### EXERCISE
Please output, as a JSON list of strings with one string per line and blank lines omitted, the lines of the data below from the line containing "You are a computer-use" through the end of the data, inclusive.

### MATERIAL SHOWN
· · · ·

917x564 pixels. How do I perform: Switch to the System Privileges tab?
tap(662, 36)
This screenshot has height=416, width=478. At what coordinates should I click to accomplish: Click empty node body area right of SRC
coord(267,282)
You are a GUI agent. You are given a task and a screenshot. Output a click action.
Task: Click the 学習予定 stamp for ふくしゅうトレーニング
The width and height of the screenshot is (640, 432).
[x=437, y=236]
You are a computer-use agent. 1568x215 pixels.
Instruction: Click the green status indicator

· · · ·

### WRITTEN ANSWER
[
  "You are a computer-use agent. 1568x215 pixels.",
  "Instruction: Click the green status indicator"
]